**本文:**
------------------------------------

72点。
想像以上の鬱ゲーでした。
主人公の夕摩は、鏡に映った自分を見て双子のお姉ちゃんを妄想し、
下着を盗んでオナニーするやべぇ奴、なのは冒頭でわかっていました。
なので、可憐な夕摩くんに萌えたり感情移入したりすることは正直できなかったし、
そんな主人公が姉にいたずらされたり、おばさんにレイプされたりしても興奮できないし、楽しみ方もよくわからず、物語中盤ぐらいまでは全然面白くなかったです。
夕摩の周囲も、精神虐待パパは論外として、
オカルト不気味女やら、全く空気の読めない苛々させられる女やらで、好きになれるキャラが一人もいなかったし。
最後まで読むと、その二人も主人公や夕莉よりはよほどまともなのですが。
中盤以降、夕摩君が単なる変態ではなくて、異常者だという事が薄々わかってきて、ある意味面白くなりました。
正直、僕の好みからは全く外れますが、そういう捉え方をするなら、悪いゲームではないなと。
夕香里と夕紀夫の子供が、夕莉と夕摩。
そしてエンディングで生まれる夕莉と夕摩の子供は双子。
この事から、恐らく『歴史は繰り返す』のだろうなと推測できます。
夕香里はカモフラージュのために他の男(礼二郎)と結婚し、
夕香里は実の息子である夕摩に性的虐待をし、夕摩は両親を殺して夕莉と結ばれます。
夕莉、または夕摩もカモフラージュのために他の誰かと結婚し、
実の息子や娘に性的虐待をして、実の子供に殺されるんじゃないかなと思いました。
夕莉も、夕摩も、『相手を籠の中に入れたがる・相手に依存をする』という夕香里の悪癖を、
きちんと受け継いでいますしね。
いちかルートは、今まで『美しく、完璧のように描かれていた姉』の『醜さ』が描かれるシーン
(母と同じだ、と夕摩が感じるシーン)に意義があったように思います。
母だけでなく夕莉も、他の女子と夕摩の関係を妨害していましたし
夕摩だけじゃなく、夕莉にもそういう悪癖があるということです。
ただ、夕摩に何故かめちゃくちゃ尽くしてくれる高橋さんが謎だったのと(金銭欲としか思えないけど……)
精神病院に入院しながら、夕紀夫おじさんの振りをして夕莉と手紙のやり取りをする事は可能だろうか?
という疑問は残りました。
☆タイトルの意味と、夕莉エンドラストについて
タイトルの意味がよくわかりません。
そもそも『少女』ではないですよね。これは『二人』の罪であるはずです。
まぁ、『~少女』というのが「美少女万華鏡シリーズ」タイトルの慣例ですので、仕方がないのかもしれません。
また、ドストエフスキーの『罪と罰』ともほとんど関係はないですね。
そもそもあれはキリスト教小説なので、宗教色がほぼない本作とは『罪』や『罰』の意味も異なってくると思いますし、
本作で言う『罪』と『罰』は、せいぜい『因果応報』ぐらいの意味合いでしかないと思います。

------------------------------------

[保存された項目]
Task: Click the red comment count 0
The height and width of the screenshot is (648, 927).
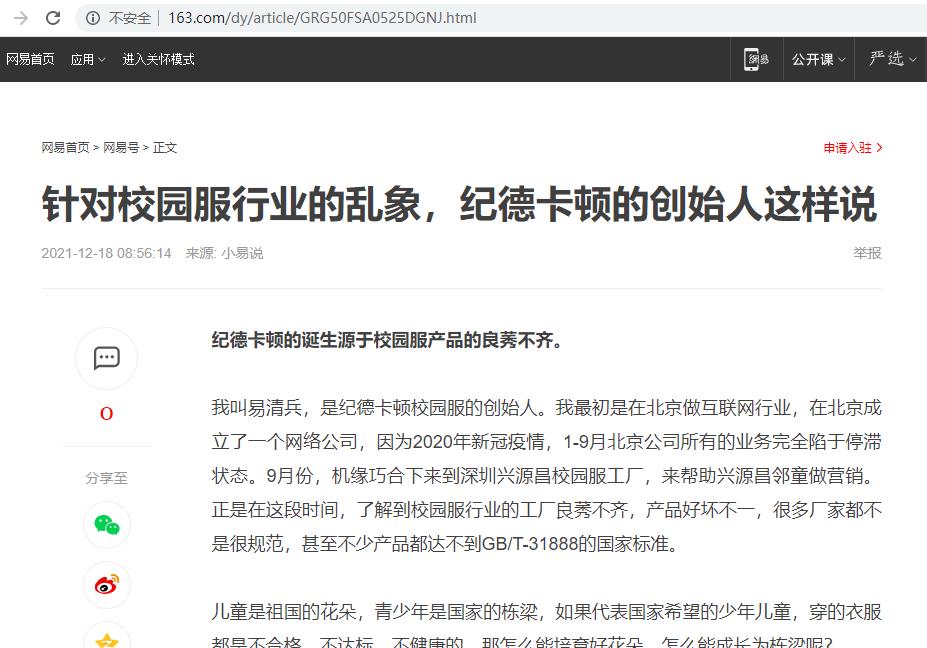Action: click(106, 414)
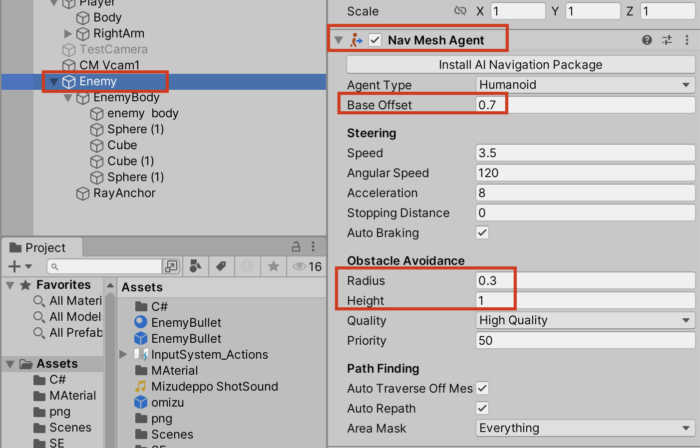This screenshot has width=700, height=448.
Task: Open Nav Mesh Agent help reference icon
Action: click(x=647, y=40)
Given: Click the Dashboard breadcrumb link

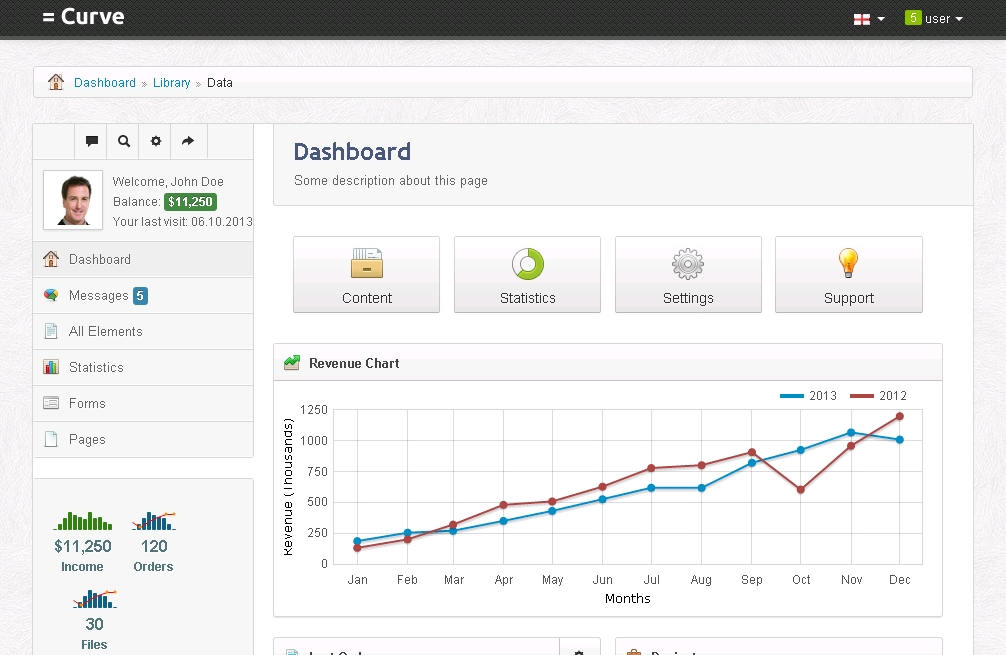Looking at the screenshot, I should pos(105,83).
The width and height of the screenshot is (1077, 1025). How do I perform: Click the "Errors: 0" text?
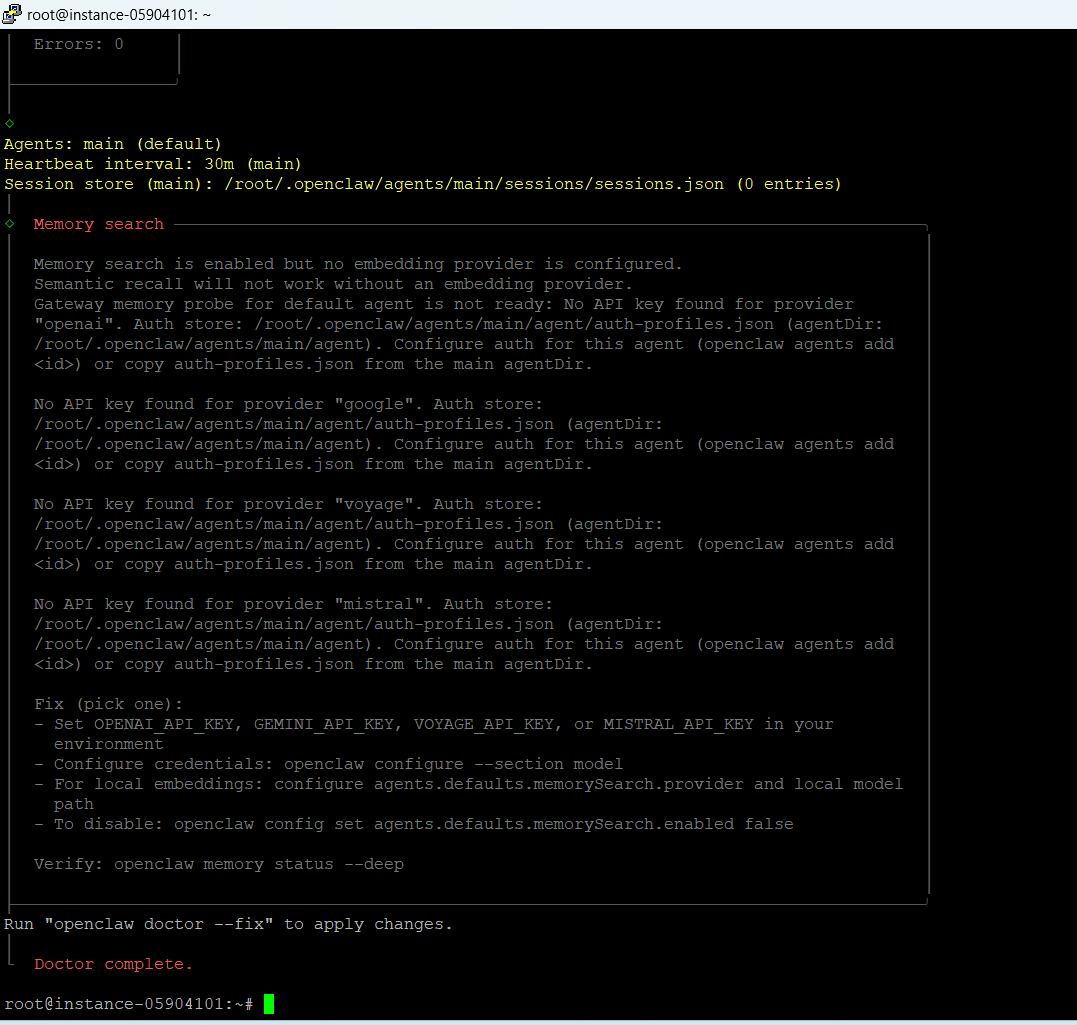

------------------------------------

ゲームのレビューの最後の文に続けて、その先を書き進めてください。

ロシア文学は苦手なので間違っているかもしれませんが、あの作品で言う
『罪』と『罰』とは、『悪行』とそれに対する『罪悪感・心の負担』の事だと思います。
つまり『罰』とは『他罰』ではなく、『自罰』です。
ラスコーリニコフは貧困と家族への想いから、金貸しの老婆を殺害しますが、
自らの罪に苦しみ、大層な殺人理論をでっちあげて、自己の良心を欺きます。
それが有名な『英雄が善行を為すためには、無価値な人間の生命を奪う事も許される』(テキトー)というものです。
その後、ソーニャという聖女(神と言い換えても構いません)と出会った彼は、やがて自らの罪ときちんと向き合い、自首をします。
ソーニャはそんな彼を見捨てず、シベリアまでついていきました。
ラスコーリニコフはきちんと反省し、ソーニャは傍で彼を見守り続けました。
しかし、そもそも、サイコパスである夕摩には『罪悪感』もありません。
『罪悪感』がない人間、良心が欠落してしまった人間には神もありませんし、
『罰』もまたありません。
夕摩が殺すのは全て『怨恨』殺人ですし(夕紀夫は殺されるほどひどい人間には思えなかったけど💦)、
そのことによって自分を正当化する必要性すら、彼は感じていないように見えます。
夕莉や、いちかなど他ヒロインも、もちろんソーニャのような聖女役は務めていません。
となると、ドストエフスキー的な『自罰』ではなく『他罰』。
因果応報。
では、何によって罰せられるかと言えば、上でも少し書きましたが、
『双子の子供』によって罰せられるという未来が想像できますね。
しかしこの一族は本当に罪深い一族というか、どうしょうもないですなぁ……。
救いのないゲームでした。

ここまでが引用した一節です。